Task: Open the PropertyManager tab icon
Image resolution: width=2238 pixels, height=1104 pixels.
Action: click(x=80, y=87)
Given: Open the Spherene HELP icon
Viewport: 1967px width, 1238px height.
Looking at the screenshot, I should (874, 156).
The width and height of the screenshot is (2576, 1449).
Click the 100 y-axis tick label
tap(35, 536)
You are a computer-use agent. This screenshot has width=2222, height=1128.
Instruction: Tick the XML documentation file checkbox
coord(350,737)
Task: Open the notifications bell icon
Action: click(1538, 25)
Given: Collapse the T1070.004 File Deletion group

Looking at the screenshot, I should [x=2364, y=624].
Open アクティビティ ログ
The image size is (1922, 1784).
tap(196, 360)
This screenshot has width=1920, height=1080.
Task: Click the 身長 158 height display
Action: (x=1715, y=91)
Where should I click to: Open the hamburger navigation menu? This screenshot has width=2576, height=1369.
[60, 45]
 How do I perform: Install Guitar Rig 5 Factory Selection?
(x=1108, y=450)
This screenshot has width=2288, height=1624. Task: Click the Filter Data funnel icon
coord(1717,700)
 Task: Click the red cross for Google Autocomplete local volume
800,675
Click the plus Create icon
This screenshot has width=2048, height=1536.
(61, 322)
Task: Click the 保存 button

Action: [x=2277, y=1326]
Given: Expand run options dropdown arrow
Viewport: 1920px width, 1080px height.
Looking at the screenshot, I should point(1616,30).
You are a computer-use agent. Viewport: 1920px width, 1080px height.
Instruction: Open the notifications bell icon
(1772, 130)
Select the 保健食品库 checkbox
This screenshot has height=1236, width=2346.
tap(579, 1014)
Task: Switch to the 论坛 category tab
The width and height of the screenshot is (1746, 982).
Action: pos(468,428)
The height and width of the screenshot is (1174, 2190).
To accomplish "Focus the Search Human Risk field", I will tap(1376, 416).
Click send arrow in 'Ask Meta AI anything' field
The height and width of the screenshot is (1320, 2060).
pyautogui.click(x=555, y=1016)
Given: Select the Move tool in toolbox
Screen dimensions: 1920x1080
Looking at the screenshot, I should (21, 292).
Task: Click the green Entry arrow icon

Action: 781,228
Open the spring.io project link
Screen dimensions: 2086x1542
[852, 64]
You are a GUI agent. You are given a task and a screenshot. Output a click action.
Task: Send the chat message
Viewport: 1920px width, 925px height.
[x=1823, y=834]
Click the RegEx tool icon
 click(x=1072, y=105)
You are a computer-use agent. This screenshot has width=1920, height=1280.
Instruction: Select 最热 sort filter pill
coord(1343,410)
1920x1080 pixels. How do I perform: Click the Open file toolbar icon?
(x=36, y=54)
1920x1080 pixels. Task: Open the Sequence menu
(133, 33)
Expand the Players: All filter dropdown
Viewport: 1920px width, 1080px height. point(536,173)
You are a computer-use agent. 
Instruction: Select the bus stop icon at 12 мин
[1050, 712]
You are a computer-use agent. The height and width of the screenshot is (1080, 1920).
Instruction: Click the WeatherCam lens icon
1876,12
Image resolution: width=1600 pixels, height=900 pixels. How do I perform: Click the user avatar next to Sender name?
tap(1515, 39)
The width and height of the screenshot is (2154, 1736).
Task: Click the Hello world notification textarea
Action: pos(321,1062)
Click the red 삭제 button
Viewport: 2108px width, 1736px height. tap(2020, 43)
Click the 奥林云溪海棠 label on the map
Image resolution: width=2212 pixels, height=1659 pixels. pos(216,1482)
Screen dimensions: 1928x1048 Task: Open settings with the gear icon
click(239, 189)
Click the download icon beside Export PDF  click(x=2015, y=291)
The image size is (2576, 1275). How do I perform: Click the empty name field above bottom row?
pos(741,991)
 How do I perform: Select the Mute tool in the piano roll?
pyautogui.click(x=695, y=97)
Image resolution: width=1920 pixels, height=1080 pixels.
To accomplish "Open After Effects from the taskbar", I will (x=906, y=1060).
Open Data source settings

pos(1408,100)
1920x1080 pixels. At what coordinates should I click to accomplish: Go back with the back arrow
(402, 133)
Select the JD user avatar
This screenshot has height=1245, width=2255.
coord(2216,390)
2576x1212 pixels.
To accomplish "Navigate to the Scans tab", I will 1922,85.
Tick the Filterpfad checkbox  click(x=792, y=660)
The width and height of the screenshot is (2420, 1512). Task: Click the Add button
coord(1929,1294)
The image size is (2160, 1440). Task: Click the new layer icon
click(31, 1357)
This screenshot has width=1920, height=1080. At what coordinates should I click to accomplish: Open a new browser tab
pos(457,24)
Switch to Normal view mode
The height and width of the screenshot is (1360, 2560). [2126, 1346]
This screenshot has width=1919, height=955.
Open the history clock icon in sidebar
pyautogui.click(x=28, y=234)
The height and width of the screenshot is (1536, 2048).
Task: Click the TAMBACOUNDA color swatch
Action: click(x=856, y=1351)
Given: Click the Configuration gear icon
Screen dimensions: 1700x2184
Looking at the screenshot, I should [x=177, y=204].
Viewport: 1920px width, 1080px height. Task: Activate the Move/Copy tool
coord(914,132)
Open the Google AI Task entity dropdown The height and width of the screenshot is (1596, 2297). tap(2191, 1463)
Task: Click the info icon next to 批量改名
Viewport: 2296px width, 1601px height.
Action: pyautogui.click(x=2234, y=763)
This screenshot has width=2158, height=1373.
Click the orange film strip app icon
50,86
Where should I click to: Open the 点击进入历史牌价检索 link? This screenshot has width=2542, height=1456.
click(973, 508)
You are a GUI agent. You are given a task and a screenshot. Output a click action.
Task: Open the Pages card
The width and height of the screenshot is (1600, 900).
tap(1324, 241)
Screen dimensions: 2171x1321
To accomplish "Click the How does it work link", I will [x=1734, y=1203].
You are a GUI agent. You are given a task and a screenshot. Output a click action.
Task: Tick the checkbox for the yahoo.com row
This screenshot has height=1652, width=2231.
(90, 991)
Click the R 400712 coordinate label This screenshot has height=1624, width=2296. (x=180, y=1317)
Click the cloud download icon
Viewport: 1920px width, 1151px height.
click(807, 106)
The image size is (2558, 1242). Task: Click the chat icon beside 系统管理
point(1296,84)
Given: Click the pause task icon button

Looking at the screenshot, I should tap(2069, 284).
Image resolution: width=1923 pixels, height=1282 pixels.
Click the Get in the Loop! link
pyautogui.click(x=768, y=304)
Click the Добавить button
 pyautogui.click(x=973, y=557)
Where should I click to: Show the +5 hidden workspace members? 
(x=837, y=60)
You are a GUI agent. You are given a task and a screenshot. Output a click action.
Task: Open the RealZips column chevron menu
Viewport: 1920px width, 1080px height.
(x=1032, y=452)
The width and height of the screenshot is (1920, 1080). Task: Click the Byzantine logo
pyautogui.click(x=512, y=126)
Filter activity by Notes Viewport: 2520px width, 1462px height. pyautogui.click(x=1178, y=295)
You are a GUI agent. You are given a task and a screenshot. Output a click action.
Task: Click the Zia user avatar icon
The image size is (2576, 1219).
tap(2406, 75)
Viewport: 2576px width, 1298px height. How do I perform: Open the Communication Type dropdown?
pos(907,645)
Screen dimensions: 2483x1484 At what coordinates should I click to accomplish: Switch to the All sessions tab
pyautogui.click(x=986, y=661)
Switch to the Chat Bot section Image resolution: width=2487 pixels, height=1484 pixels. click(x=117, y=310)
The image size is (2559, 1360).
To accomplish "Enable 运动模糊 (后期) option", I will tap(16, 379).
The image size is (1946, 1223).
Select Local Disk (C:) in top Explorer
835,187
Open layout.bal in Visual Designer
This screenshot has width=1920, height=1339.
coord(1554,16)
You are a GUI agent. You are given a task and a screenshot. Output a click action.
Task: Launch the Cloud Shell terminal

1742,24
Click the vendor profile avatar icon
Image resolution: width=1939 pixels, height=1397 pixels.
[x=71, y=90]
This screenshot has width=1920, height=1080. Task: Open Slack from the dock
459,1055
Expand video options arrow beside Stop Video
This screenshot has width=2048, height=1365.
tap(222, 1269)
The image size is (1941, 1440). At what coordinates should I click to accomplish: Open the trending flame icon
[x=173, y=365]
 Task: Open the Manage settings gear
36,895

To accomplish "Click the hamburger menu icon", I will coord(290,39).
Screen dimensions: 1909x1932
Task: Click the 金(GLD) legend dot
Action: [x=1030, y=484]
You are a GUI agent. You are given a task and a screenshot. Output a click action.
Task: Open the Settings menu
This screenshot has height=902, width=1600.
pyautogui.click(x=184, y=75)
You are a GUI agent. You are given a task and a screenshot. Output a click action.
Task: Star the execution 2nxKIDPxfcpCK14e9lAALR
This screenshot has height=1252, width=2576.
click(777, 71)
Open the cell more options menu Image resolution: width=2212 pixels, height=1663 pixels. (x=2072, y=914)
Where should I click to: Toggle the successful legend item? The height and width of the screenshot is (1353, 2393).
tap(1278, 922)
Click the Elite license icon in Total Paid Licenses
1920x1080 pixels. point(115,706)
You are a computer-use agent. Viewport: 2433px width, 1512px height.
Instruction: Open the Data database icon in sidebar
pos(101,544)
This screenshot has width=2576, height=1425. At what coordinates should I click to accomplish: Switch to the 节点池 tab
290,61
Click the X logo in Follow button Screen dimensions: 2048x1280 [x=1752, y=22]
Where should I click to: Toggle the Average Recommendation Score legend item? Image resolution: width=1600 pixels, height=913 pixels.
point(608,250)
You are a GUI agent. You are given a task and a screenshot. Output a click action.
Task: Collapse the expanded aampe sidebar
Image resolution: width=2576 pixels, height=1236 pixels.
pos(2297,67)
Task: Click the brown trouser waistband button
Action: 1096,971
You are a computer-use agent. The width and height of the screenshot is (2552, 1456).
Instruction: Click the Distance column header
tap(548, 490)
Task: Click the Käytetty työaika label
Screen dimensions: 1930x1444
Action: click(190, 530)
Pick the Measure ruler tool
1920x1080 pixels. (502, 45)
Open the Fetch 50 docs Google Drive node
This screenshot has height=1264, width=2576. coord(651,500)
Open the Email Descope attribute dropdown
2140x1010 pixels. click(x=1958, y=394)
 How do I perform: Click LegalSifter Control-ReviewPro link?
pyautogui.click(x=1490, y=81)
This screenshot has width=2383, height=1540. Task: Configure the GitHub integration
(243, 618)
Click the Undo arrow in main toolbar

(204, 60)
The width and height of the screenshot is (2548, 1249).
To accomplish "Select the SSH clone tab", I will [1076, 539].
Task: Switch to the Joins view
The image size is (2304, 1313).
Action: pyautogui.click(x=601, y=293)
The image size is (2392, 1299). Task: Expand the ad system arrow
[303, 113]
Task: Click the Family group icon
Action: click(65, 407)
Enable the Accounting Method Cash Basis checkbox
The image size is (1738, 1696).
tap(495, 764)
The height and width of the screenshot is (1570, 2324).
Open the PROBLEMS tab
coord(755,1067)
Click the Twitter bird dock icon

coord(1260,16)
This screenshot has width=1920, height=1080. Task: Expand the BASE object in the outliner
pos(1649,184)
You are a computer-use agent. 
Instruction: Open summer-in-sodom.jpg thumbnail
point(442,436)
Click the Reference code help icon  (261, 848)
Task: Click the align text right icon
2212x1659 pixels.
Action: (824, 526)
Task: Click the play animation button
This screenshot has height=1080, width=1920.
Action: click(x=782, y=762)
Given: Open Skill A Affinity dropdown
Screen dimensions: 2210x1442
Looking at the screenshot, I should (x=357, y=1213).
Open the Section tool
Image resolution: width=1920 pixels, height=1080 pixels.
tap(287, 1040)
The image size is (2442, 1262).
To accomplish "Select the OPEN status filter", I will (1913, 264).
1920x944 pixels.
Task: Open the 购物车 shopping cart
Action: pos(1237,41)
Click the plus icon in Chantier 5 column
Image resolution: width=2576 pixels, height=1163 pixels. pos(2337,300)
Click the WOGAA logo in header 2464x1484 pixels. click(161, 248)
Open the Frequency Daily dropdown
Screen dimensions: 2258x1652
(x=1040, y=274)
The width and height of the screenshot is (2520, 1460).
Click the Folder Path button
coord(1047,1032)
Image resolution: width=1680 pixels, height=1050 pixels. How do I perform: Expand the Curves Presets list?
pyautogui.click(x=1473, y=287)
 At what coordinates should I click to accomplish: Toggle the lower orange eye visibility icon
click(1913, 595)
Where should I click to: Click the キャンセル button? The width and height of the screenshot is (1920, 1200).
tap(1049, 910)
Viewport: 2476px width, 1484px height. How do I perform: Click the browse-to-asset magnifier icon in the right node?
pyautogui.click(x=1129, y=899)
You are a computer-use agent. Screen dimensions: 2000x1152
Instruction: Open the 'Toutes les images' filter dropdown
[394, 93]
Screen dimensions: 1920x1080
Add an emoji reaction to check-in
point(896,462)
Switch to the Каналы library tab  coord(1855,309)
--- --- ---
- [What is needed]: Copy out, from the data above, each line where the string "download" is present.

- [Task output]:
Click the download icon beside Export PDF  click(x=2015, y=291)
Click the cloud download icon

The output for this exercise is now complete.